**Soal yang Dikerjakan**
1. Kutip bagian teks tentang survei Populix, mulai dari "Oleh karena itu, masyarakat" dan terus sampai "sebagai tujuan utama.".
2. Berapa jumlah responden yang mengikuti riset Populix menurut teks tentang survei Populix?
3. Lanjutkan teks tentang survei Populix setelah kalimat terakhir yang ditampilkan.

**Teks yang Diberikan**
Jakarta (ANTARA) - Lembaga riset berbasis apliksdi android, Populix menyebutkan mayoritas masyarakat percaya program vaksinasi yang digencarkan pemerintah dapat mencegah penularan virus COVID-19.
CEO Populix, Timothy Astandu melalui keterangan tertulis di Jakarta, Jumat, menuturkan kebijakan yang dilakukan pemerintah dalam penanganan COVID-19 telah menunjukkan hasil positif.
Hal itu terlihat dari kasus COVID-19 yang sudah pada posisi jauh lebih baik dibanding tiga bulan yang lalu, serta cakupan vaksinasi dan turunnya "level" pemberlakuan pembatasan kegiatan masyarakat (PPKM) telah memberikan angin segar bagi perekonomian nasional yang mulai bangkit kembali.
Berdasarkan hasil riset yang dilakukan Populix mengenai “Economy Bounce Back After the 2nd Curve/ Kebangkitan Ekonomi Setelah Gelombang Kedua” terhadap 1.031 responden (> 50 persen adalah warga DKI Jakarta) menunjukkan, bahwa 70 persen mayoritas responden percaya bahwa vaksinasi dapat mencegah penularan virus.
Oleh karena itu, masyarakat pun menyetujui (sebesar 30 persen sangat setuju dan 36 persen menyatakan setuju) diterapkan penegakan vaksinasi bagi pengunjung mal.
Dari hasil survei yang diikuti oleh mayoritas kalangan pekerja (70 persen) dengan tingkat pendidikan sarjana (41 persen) ini, memperlihatkan bahwa rata-rata responden (>50 persen) memiliki kepercayaan diri untuk mengunjungi pusat perbelanjaan setelah diterapkannya kebijakan PPKM. Mereka dengan range usia 46-55 tahun adalah yang memiliki tingkat kepercayaan diri paling tinggi (64 persen) dengan penerapan kebijakan pemerintah tersebut.
Riset Populix yang dilakukan secara online ini juga menemukan bahwa lebih dari 60 persen responden mengaku sudah berencana untuk menikmati makan di restoran bersama anggota keluarga setelah kebijakan PPKM dilepas, dengan 90 persen responden memilih restoran Indonesia sebagai tujuan utama.
Minat besar masyarakat untuk menikmati makan di restoran juga ditunjukkan dengan anggaran yang disiapkan. Sebesar 33 persen responden mengaku akan menyiapkan dana sebesar Rp250.000 hingga Rp500.000 untuk setiap kali makan di restoran.
Selain itu, pandemi COVID-19 memberikan dampak besar pada sektor ekonomi dan juga sosial, termasuk terhadap anak-anak. Sistem pembelajaran jarak jauh yang diterapkan oleh pemerintah di masa pandemi telah memberikan dampak positif dan juga negatif kepada para siswa.

**Blok Data**
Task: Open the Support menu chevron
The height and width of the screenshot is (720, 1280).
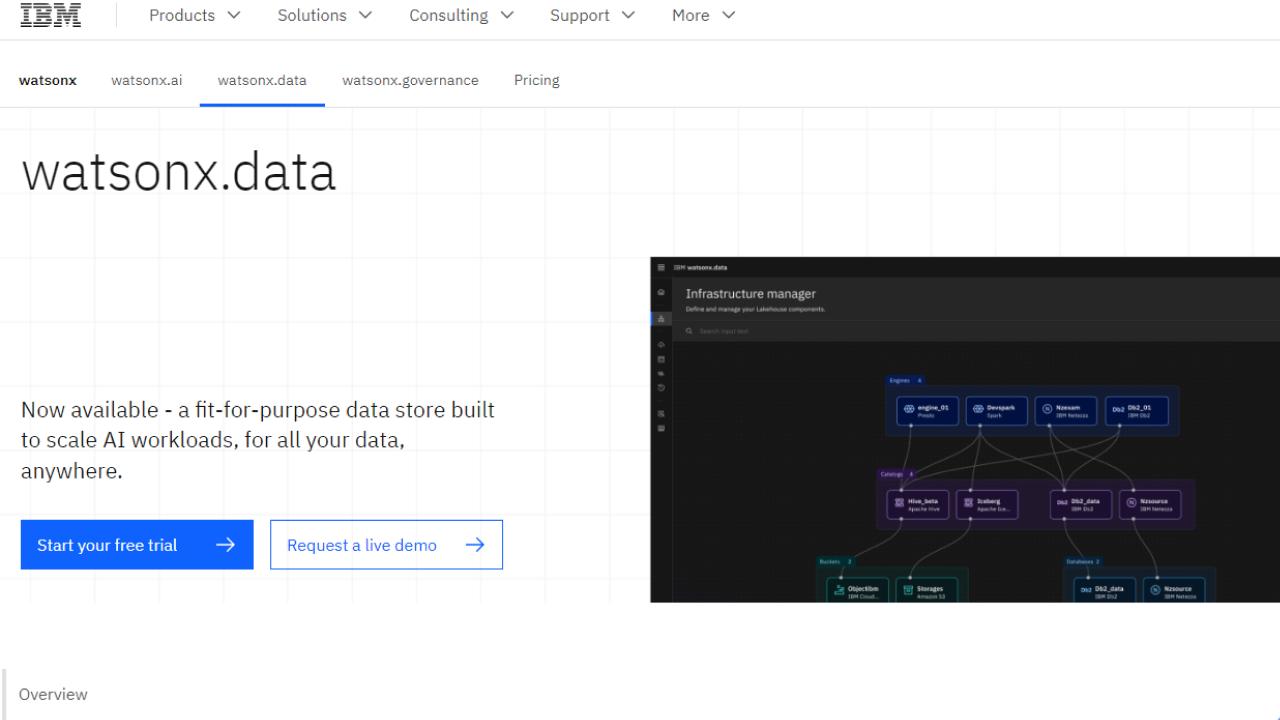Action: pos(628,15)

**Jawaban**
1.
Oleh karena itu, masyarakat pun menyetujui (sebesar 30 persen sangat setuju dan 36 persen menyatakan setuju) diterapkan penegakan vaksinasi bagi pengunjung mal.
Dari hasil survei yang diikuti oleh mayoritas kalangan pekerja (70 persen) dengan tingkat pendidikan sarjana (41 persen) ini, memperlihatkan bahwa rata-rata responden (>50 persen) memiliki kepercayaan diri untuk mengunjungi pusat perbelanjaan setelah diterapkannya kebijakan PPKM. Mereka dengan range usia 46-55 tahun adalah yang memiliki tingkat kepercayaan diri paling tinggi (64 persen) dengan penerapan kebijakan pemerintah tersebut.
Riset Populix yang dilakukan secara online ini juga menemukan bahwa lebih dari 60 persen responden mengaku sudah berencana untuk menikmati makan di restoran bersama anggota keluarga setelah kebijakan PPKM dilepas, dengan 90 persen responden memilih restoran Indonesia sebagai tujuan utama.

2. 1.031 responden.

3.
Riset Populix menemukan dampak positif dari pembelajaran jarak jauh, yaitu 58 persen mengatakan bahwa pembelajaran dengan cara baru ini menjadikan anak-anak dapat beradaptasi dengan berbagai aplikasi pembelajaran online, dan anak-anak menjadi tahu bahwa informasi tidak hanya berasal dari buku saja (57 persen). Sementara, dampak negatif yang utama dari pembelajaran online adalah anak-anak kesulitan dalam berkonsentrasi (86 persen) dan kurangnya ketrampilan sosial (73 persen).
Meski terdapat kekhawatiran mengenai dampak jangka panjang pembelajaran daring seperti kesulitan adaptasi, kesehatan mental, dan kualitas pendidikan yang menurun. Namun mayoritas responden merasa percaya diri (20 persen sangat percaya diri dan 31 persen yakin) peserta didik kembali belajar di sekolah.
Untuk mendukung proses belajar jarak jauh, maka sebagian besar responden berpendapat akan perlunya peningkatan fasilitas teknologi di setiap sekolah dan penyediaan internet gratis di seluruh Indonesia.
Jonathan Benhi, Chief Technology Officer (CTO) POPULIX menuturkan terlepas dari berbagai dampak negatif pandemi COVID-19, Populix melihat pandemi ini sebagai salah satu faktor yang akhirnya mendorong anak-anak untuk beradaptasi terhadap teknologi.
Bardasarkan hasil riset, ternyata institusi pendidikan berbasis daring, seperti "Ruang Guru" kini menjadi pilihan para orang tua dalam mendukung proses pembelajaran di masa pandemi. Namun, agar proses belajar mengajar dapat tetap menarik sehingga peserta didik tidak kehilangan konsentrasi, maka tenaga pendidik dituntut untuk lebih inisiatif dan kreatif.